With its huge population of Sri Lankan Tamils, Canada fears that resentment over the defeat of the Tamil Tigers last year may lead to violent response by sections of the 300,000-strong community in the country, says a report.
Canadian security agencies are worried that the Tamil anger could lead to backlash like the Air India bombing by Khalistanis in 1985 to avenge the army attack on the Golden Temple to flush out militants, says the report, according to the Hindustan Times.
Titled ‘The Sri Lankan Diaspora After The LTTE’, the report by Brussels-based International Crisis Group (ICG) says: “The Tigers humiliating defeat, the enormous death toll in the final months of the war and the internment of more than a quarter million Tamils (has) left the diaspora feeling powerless, betrayed by the West, demanding justice and, in some cases, wanting revenge.”
The report comes in the wake of an attack on a Tamil newspaper office in Toronto’s east end.
Logan Logandralingam, the editor of Uthayan, said he got an anonymous phone call Sunday morning from a man who told him to go to his office, where a “message” would be waiting for him.
Toronto police are investigating the incident, but Logandrahlingam told CBC News that he thinks the attack may have been a warning from people who are unhappy that some members of the Canada-Sri Lanka Business Council travelled to Sri Lanka to meet with President Mahinda Rajapaksa.
Most of the 300,000 Sri Lankan Tamils are concentrated in the Toronto area while about 8,000 tamils thousands live in the Greater Vancouver area.
Canada is now home to the largest Tamil population outside of Sri Lanka.
Despite the Tigers’ defeat in May last year, the Brussels report adds: “Most Tamils abroad remain profoundly committed to Tamil Eelam, the existence of a separate state in Sri Lanka. While there are no signals yet that the rump LTTE is planning a terrorist act, it only takes a handful of committed cadre in the diaspora bent on violence to have a deadly impact.”
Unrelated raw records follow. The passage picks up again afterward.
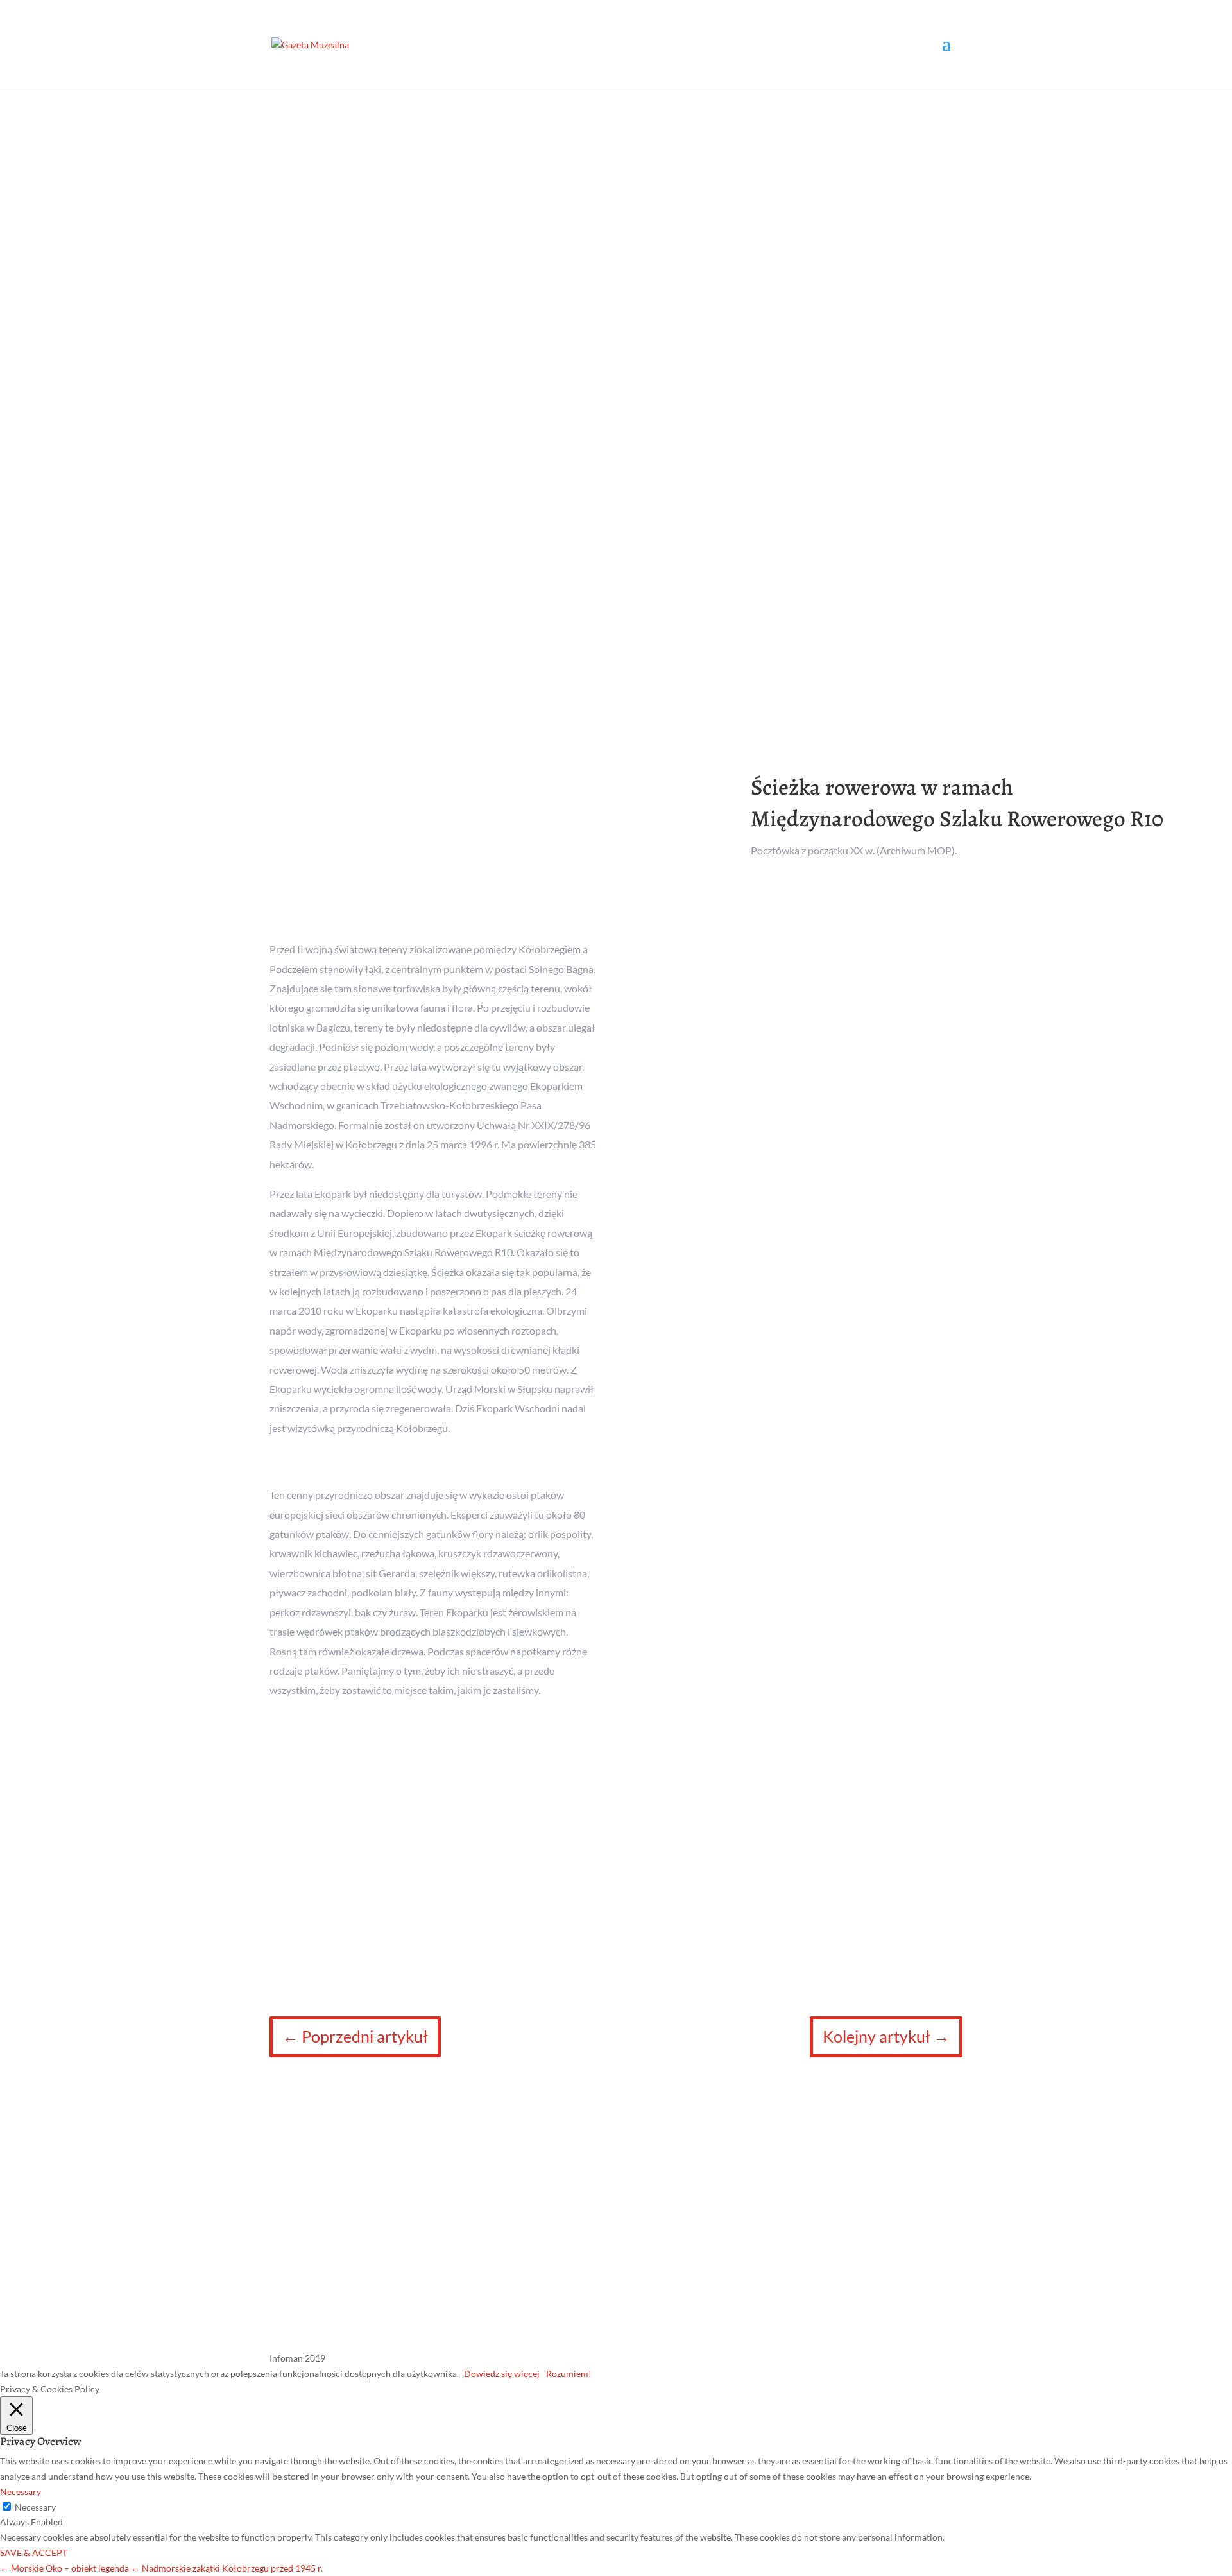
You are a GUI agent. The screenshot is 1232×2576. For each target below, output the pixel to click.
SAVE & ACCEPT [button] (33, 2552)
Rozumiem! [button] (569, 2373)
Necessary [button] (20, 2491)
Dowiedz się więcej (502, 2373)
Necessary (35, 2507)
According to the report, security officials in Canada are concerned over the repetition of something like the Air India bombing in June 1985 that led to 329 deaths.
“Canadian law enforcement officials have been concerned that, if left unchecked, LTTE activities could result in an event similar to the terrorist bombing of an Air India jet in 1985, which was planned and funded by Sikh separatists in Canada,” it says.
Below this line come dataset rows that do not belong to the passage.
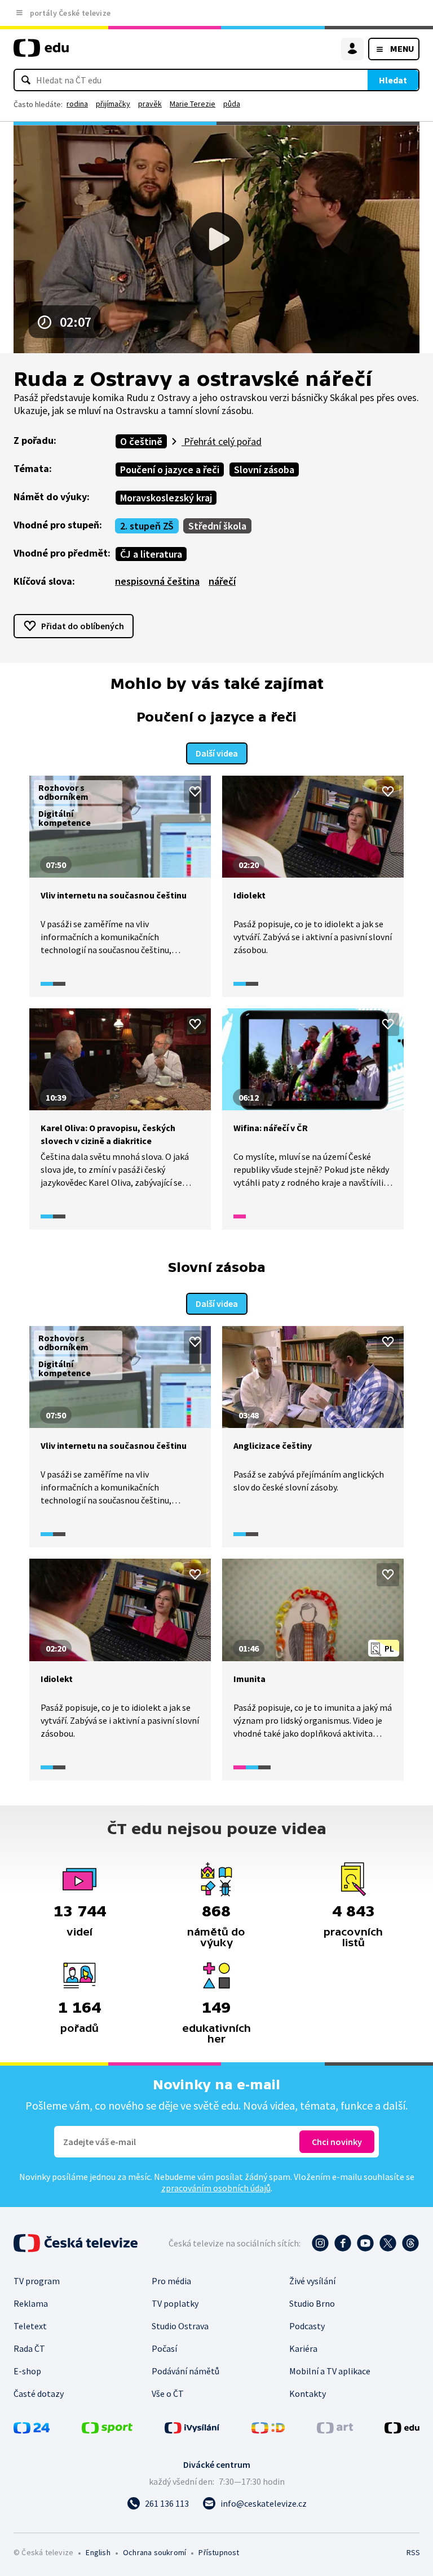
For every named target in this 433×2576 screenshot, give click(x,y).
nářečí (222, 581)
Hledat (393, 80)
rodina (77, 104)
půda (231, 104)
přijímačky (113, 104)
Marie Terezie (192, 104)
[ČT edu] (41, 53)
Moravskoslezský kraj (166, 497)
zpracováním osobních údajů (216, 2188)
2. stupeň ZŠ (147, 525)
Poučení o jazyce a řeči (169, 469)
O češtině (141, 441)
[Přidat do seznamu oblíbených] (195, 791)
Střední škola (217, 525)
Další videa (217, 753)
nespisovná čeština (157, 581)
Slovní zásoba (264, 469)
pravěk (150, 104)
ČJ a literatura (151, 554)
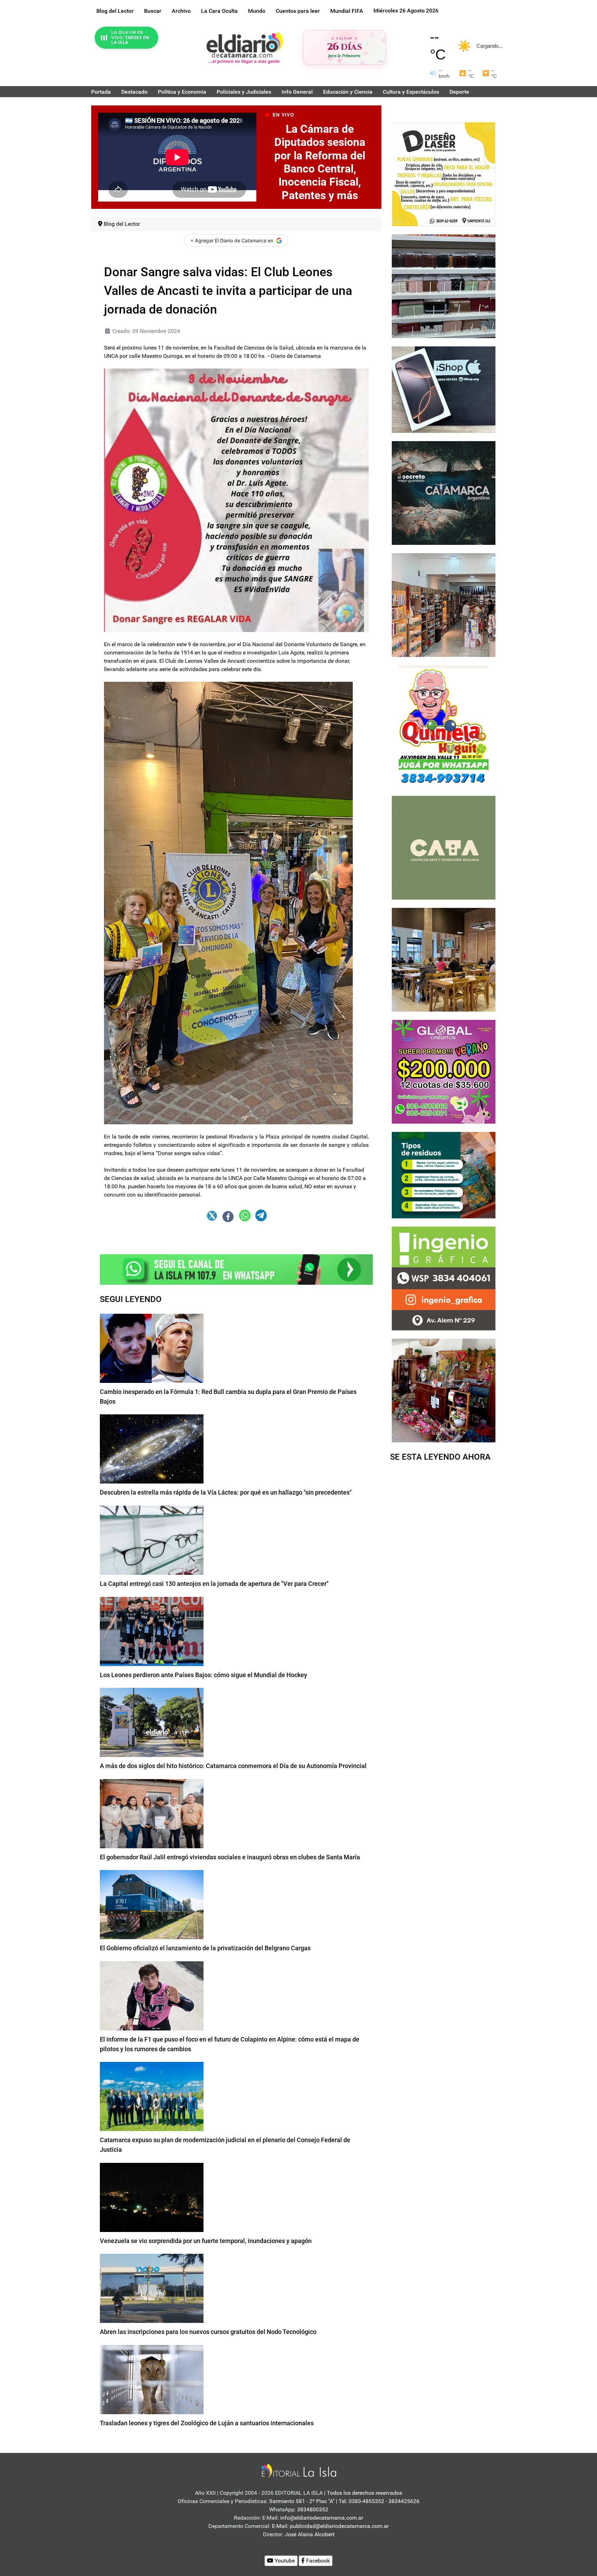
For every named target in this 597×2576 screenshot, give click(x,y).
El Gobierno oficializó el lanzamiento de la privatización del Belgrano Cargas (205, 1948)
The report quotes a Canadian security official as saying: “We can’t ignore what is happening in our Tamil community, particularly the fundraising for (Tamil) Tigers. Because of what we learnt from Canada’s connection with Khalistan, we’re compelled to look at issues concerning the Tamil Tigers here because we don’t want another Air India disaster.”
The Asia Sentinel said only one group appears determined to continue the fight in Sri Lanka , and that is a large portion of the hundreds of thousands of Tamils overseas.
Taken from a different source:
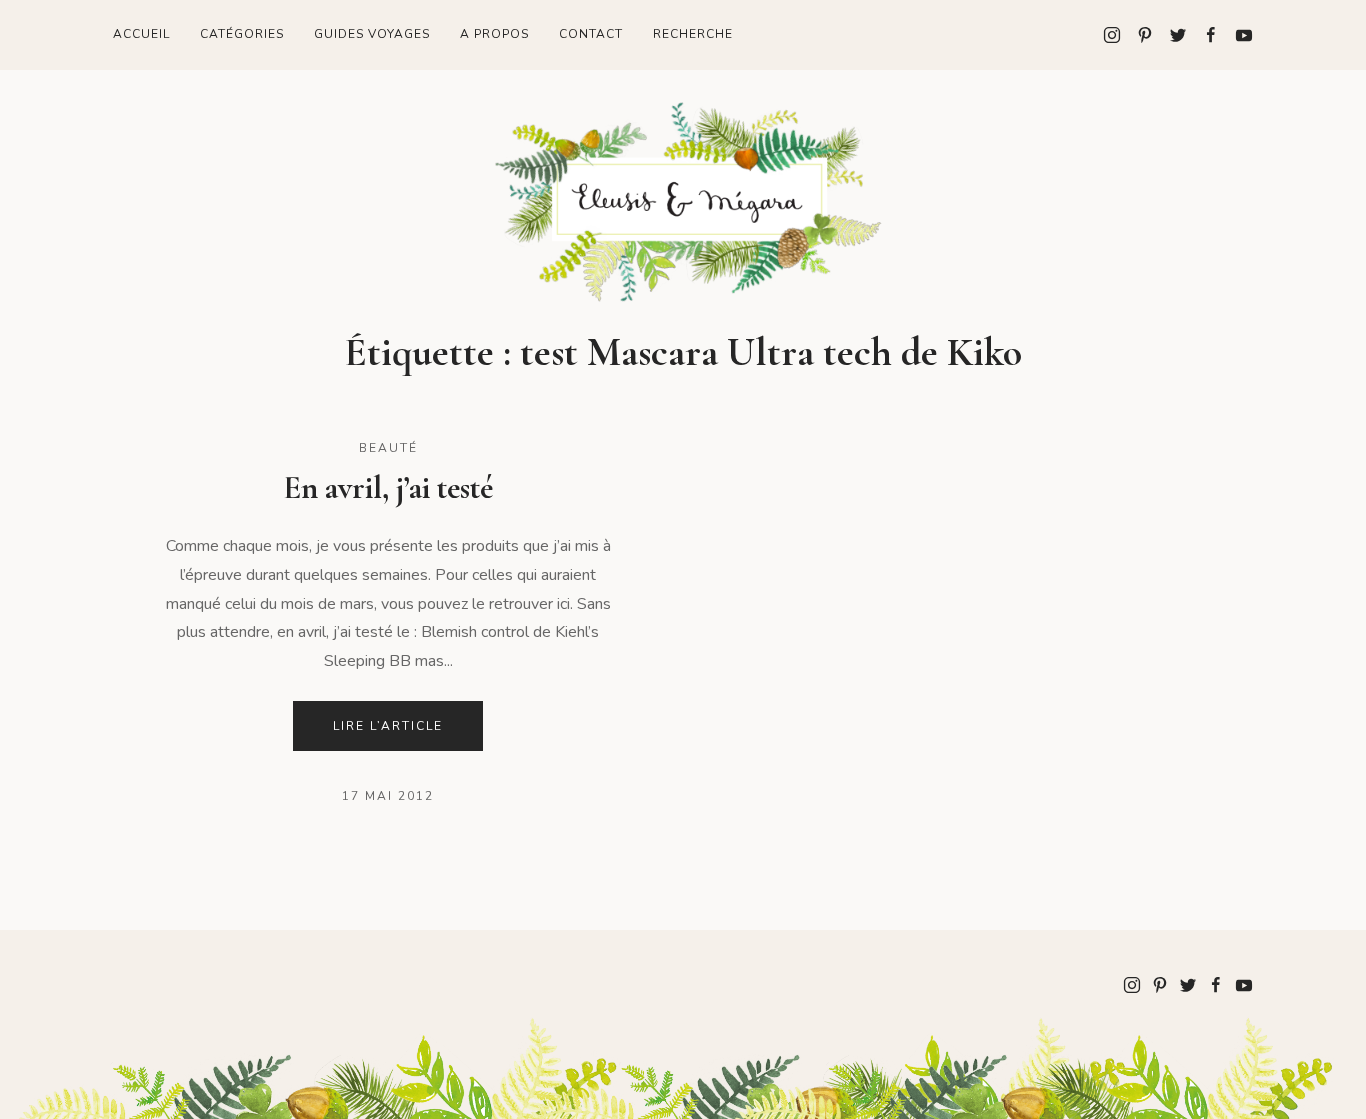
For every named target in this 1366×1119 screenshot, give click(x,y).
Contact (591, 34)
It said a series of privately funded referenda held in the Tamil communities in Norway, France, Canada, Germany, Switzerland, the Netherlands and Britain, to gauge support for an independent Tamil Eelam found that an overwhelming 99 percent were in favor of an independent country.
As the war continued to devastate the country since its start in 1983, hundreds of thousands of Tamils fled. Some 200,000 to 300,000 now live in Canada, 180,000 in the UK, 60,000 in Germany, 47,000 in Switzerland and 40,000 in Australia, with sizeable populations also in France, the Netherlands, the US, Italy, Malaysia, Denmark, New Zealand and Norway. There are smaller Tamil communities in South Africa, the Gulf States, and in several Southeast Asian countries as well.
During the 1990s Canada granted asylum to roughly 80 per cent of all Tamils who applied. Today the population in the greater Toronto area is the largest concentration of Tamils outside of Sri Lanka. Community organizations formed in the 1980s and 1990s to assist new immigrants with the resettlement process have allowed significant communities to grow and prosper, and they continue to pour money into the process, the report states.